眼だけではない。鼻の奥も咽頭も激しく痛み、何もしていないのに涙と鼻汁が溢れ出してくる。
「何なんだ、これ!」
傍らでオルソジが体の異変に毒づく中、激しく痛む頭の中でプラの集落までの距離があと少しだということを計算した幸哉は痺れる体を動かして、それまで以上に速く走ったのだった。
「お、おい!待て!ここは何か変だ……」
叫び追い掛けてくるオルソジの声など最早聞こえず、痛みで涙が溢れ出してくる目を見開き、肺の苦しみも無視して走った幸哉は数分して、同胞と思われる兵士達の一団の姿を見つけた。だが、その兵士達の服装は普段、幸哉が目にするものとはかけ離れたものだった。
(何だ、あの格好……?)
爆弾解除班の防護服にも似た重装備にガスマスクを被った兵士達の姿に違和感を抱きながら、彼らのもとに走り込んだ幸哉に兵士の一人が慌てた様子で駆け寄った。
「二人とも早く防護服とマスクを着けるんだ!」
得体のしれない頭痛と体の不調は限界に達しており、幸哉は空気の行き届かない肺で精一杯の呼吸を繰り返しながら、男達に助けられつつ、防護服とガスマスクを装着した。

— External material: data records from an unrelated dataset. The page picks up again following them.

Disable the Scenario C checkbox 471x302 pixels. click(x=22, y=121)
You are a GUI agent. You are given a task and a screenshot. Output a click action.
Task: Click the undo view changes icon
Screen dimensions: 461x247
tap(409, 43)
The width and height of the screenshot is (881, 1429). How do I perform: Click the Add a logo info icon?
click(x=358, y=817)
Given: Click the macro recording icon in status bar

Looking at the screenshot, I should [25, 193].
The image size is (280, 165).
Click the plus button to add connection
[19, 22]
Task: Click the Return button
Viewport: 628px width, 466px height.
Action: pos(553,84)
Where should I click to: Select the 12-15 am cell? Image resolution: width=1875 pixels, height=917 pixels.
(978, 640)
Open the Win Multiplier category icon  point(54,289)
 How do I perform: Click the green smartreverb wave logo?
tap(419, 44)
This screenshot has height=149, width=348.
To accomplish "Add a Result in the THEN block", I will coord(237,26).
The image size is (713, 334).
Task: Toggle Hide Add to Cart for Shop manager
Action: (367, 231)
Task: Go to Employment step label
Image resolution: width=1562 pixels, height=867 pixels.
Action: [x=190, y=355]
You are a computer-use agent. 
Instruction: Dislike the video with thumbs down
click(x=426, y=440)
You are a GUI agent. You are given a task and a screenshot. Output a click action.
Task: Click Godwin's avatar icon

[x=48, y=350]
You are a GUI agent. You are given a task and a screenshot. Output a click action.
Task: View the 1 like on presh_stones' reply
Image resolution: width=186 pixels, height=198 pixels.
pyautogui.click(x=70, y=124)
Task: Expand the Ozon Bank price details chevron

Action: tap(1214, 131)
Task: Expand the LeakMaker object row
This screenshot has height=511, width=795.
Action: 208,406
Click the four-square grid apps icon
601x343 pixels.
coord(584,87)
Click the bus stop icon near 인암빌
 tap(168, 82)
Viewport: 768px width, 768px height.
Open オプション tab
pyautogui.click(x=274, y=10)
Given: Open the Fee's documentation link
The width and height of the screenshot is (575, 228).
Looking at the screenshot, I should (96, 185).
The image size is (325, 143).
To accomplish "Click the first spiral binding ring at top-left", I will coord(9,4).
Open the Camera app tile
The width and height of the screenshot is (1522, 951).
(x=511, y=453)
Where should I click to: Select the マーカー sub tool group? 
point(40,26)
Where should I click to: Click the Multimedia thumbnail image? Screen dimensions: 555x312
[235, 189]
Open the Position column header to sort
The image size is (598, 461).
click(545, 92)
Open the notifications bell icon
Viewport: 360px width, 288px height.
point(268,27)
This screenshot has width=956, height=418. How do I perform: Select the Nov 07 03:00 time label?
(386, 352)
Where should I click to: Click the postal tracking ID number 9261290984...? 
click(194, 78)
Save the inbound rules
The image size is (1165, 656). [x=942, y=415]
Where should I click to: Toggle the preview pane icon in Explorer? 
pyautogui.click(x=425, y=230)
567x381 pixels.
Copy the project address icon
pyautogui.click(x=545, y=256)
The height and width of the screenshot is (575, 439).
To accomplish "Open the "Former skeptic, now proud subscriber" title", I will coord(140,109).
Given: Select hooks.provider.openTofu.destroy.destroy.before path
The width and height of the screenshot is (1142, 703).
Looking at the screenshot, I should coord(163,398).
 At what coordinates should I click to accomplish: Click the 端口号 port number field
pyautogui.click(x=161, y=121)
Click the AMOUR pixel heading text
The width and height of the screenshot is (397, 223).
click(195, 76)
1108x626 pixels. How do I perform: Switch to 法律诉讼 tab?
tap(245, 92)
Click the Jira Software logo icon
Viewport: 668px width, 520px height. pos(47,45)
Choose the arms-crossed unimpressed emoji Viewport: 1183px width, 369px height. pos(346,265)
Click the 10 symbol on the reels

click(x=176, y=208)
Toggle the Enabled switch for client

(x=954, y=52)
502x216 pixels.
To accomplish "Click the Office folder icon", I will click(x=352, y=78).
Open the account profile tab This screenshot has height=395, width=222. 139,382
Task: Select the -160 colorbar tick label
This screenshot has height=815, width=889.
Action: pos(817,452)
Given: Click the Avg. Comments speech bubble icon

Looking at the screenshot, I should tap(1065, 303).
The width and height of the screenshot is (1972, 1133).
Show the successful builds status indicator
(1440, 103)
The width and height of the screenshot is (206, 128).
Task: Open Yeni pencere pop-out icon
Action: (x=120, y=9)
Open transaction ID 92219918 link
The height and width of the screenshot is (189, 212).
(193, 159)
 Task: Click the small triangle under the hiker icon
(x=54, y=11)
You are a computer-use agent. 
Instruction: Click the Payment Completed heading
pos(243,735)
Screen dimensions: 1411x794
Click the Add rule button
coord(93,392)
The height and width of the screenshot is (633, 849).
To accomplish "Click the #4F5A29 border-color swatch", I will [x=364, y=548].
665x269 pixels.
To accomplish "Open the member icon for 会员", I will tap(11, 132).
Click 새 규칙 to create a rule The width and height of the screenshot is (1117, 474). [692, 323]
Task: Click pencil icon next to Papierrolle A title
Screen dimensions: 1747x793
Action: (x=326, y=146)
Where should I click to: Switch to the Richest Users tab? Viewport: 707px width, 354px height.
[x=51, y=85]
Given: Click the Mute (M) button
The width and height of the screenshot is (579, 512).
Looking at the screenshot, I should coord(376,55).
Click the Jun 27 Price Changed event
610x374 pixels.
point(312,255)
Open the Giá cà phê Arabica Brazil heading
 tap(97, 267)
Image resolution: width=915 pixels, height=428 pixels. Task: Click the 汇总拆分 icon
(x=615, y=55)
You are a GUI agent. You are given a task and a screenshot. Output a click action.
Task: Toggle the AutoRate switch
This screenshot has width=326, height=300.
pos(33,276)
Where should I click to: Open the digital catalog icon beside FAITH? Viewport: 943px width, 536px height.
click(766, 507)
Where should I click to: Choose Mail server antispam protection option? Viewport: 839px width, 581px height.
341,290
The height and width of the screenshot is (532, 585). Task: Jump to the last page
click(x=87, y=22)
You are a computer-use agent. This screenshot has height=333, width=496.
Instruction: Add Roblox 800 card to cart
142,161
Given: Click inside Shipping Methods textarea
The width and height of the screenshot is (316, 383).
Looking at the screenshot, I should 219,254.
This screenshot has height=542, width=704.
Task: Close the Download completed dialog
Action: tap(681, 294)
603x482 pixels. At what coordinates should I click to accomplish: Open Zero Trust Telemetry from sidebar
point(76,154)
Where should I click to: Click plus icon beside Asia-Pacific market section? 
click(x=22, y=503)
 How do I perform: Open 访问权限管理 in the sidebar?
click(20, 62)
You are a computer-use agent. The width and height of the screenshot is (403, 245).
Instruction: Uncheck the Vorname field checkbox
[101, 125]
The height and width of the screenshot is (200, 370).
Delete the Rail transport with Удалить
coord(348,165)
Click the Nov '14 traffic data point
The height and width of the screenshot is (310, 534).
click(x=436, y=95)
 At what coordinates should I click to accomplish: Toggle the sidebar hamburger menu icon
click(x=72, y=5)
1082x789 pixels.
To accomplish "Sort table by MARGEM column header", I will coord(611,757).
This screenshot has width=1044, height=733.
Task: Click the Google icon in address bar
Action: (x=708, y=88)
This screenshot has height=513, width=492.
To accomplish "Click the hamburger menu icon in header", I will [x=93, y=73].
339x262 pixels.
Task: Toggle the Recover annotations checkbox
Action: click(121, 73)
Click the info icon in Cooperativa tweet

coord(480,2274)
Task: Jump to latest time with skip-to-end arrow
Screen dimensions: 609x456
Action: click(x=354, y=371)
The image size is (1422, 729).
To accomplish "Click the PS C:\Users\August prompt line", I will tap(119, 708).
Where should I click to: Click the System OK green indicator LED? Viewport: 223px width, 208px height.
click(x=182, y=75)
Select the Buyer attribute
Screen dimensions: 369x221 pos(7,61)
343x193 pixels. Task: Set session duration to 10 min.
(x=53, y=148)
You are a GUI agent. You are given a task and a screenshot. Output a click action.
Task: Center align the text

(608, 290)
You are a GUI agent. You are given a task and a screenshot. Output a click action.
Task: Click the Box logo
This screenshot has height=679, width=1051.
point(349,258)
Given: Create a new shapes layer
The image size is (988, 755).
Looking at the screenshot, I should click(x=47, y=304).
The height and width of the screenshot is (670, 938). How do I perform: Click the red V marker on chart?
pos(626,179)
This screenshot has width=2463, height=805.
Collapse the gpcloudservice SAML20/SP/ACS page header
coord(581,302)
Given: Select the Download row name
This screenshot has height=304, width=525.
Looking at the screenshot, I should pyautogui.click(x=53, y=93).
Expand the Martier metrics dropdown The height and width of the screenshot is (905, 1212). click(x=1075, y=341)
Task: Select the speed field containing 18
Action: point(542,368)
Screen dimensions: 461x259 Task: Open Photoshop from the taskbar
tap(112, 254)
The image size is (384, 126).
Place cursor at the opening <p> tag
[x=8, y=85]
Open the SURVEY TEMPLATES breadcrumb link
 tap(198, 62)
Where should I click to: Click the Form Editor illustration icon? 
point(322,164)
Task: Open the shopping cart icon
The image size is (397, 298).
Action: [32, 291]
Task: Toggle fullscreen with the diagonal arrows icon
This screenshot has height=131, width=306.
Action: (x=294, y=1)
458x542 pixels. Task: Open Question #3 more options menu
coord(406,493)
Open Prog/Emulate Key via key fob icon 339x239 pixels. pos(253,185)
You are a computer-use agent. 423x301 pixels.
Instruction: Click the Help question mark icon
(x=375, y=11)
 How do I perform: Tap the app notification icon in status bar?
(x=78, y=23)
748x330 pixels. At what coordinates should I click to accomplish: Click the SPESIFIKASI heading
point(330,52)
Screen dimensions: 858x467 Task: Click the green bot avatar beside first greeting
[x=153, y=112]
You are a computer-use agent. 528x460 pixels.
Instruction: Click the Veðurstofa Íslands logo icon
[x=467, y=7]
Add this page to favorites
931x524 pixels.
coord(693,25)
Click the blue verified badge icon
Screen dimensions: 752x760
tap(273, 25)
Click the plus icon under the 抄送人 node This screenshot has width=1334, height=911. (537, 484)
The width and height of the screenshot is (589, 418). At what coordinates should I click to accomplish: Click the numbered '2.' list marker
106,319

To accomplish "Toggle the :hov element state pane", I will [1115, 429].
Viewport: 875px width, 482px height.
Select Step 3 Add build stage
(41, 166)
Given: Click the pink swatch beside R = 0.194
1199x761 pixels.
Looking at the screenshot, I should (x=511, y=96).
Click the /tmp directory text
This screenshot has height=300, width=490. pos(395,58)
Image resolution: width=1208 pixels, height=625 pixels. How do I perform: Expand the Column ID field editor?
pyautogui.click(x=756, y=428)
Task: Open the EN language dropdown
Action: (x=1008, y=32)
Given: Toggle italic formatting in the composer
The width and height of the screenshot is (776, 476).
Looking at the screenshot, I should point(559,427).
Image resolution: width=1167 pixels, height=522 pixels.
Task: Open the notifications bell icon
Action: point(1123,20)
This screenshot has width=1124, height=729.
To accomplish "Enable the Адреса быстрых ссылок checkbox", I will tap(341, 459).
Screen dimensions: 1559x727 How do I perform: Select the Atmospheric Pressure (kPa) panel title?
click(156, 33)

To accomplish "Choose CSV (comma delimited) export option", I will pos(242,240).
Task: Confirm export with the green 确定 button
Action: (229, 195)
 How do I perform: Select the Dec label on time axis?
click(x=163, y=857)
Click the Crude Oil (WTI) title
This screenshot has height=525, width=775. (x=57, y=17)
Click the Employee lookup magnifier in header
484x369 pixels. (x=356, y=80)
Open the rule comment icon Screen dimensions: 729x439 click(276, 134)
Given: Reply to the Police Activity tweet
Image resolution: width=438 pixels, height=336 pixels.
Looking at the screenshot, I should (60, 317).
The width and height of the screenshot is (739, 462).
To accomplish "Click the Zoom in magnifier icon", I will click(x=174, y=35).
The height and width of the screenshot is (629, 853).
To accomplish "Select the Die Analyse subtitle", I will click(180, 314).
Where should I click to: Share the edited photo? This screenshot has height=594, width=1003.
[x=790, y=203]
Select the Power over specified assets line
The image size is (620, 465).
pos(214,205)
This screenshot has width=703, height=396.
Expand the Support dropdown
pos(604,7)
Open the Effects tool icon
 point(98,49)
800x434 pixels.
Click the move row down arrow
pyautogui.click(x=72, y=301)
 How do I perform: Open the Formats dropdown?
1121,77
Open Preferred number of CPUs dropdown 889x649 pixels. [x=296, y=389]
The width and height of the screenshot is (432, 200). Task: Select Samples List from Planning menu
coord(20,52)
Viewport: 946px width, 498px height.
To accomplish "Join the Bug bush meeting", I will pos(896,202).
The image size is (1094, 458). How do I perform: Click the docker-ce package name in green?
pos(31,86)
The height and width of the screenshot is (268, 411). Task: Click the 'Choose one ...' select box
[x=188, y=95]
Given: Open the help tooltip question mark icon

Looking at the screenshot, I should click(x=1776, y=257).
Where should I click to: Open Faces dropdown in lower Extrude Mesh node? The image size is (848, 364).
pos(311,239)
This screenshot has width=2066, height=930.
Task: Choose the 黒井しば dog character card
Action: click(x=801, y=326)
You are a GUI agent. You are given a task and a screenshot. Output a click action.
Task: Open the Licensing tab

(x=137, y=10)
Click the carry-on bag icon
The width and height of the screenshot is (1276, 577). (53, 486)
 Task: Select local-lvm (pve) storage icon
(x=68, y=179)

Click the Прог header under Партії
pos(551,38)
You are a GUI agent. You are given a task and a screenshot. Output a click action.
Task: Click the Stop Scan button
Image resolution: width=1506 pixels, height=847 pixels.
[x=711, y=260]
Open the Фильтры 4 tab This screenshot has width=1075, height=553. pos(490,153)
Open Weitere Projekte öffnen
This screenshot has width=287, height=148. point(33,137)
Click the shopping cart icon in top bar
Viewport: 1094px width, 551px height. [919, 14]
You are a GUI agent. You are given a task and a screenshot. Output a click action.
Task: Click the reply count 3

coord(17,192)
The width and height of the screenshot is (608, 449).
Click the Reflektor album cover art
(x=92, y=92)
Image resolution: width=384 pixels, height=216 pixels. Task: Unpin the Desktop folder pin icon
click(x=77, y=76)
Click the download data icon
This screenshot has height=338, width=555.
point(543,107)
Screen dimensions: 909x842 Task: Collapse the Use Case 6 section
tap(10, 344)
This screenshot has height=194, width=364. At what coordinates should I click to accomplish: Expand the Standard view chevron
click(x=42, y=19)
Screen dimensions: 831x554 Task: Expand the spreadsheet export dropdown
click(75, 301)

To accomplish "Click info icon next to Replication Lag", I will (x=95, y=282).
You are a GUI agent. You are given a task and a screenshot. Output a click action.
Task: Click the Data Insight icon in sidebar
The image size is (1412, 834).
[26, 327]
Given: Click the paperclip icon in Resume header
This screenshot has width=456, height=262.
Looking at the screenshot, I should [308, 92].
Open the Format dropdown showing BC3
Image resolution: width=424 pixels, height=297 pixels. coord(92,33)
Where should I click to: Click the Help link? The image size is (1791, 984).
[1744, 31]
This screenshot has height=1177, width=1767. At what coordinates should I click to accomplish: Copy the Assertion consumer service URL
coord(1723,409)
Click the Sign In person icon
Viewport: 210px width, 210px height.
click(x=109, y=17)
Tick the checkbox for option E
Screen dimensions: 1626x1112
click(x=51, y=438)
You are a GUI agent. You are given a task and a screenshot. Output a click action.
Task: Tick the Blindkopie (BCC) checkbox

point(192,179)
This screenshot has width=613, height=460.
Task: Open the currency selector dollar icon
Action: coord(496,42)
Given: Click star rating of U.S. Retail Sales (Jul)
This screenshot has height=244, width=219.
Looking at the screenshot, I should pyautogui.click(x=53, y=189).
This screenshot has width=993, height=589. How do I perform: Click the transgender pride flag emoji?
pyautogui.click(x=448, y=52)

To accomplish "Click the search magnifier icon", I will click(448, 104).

呼吸がしにくい上に窮屈な防護服の中に押し込まれて最初は気分が悪くなる一方だった幸哉であったが、徐々に体の不調が落ち着いてくると、冷静さを取り戻し、自分を助けてくれた男達に把握できていない事態を問うた。
「一体、何がどうなってるんです?」
「攻撃されたんだ、プラの集落が!化学攻撃だ!」
ガスマスク越しのくぐもった声で返された答えに幸哉は絶句した。
(カマル……)
兵士の返答を聞いた瞬間、脳裏に結婚式で幸せそうな笑顔を浮かべていた親友の姿が思い浮かんだ幸哉は思考する間もなく、ようやく容態の落ち着いた体を再び走らせていた。
「お、おい!待て!まだ、そっちは安全確保が!」
ガスマスクを付けた兵士の一人が止めたが、幸哉にその声は届いていなかった。
(何があっても助けないと……)
プラの村で落ち込んでいた自分を励ましてくれたカマル、カートランドでは婚約者の話を打ち明けてくれたカマル、今までともに長い時間を過ごしてきた親友との思い出が次々と蘇り、今度は感情の揺さぶりから流れた涙をガスマスクの中に溢しながら、幸哉は重たい防護服の体を動かして必死にプラの集落へと走ったのだった。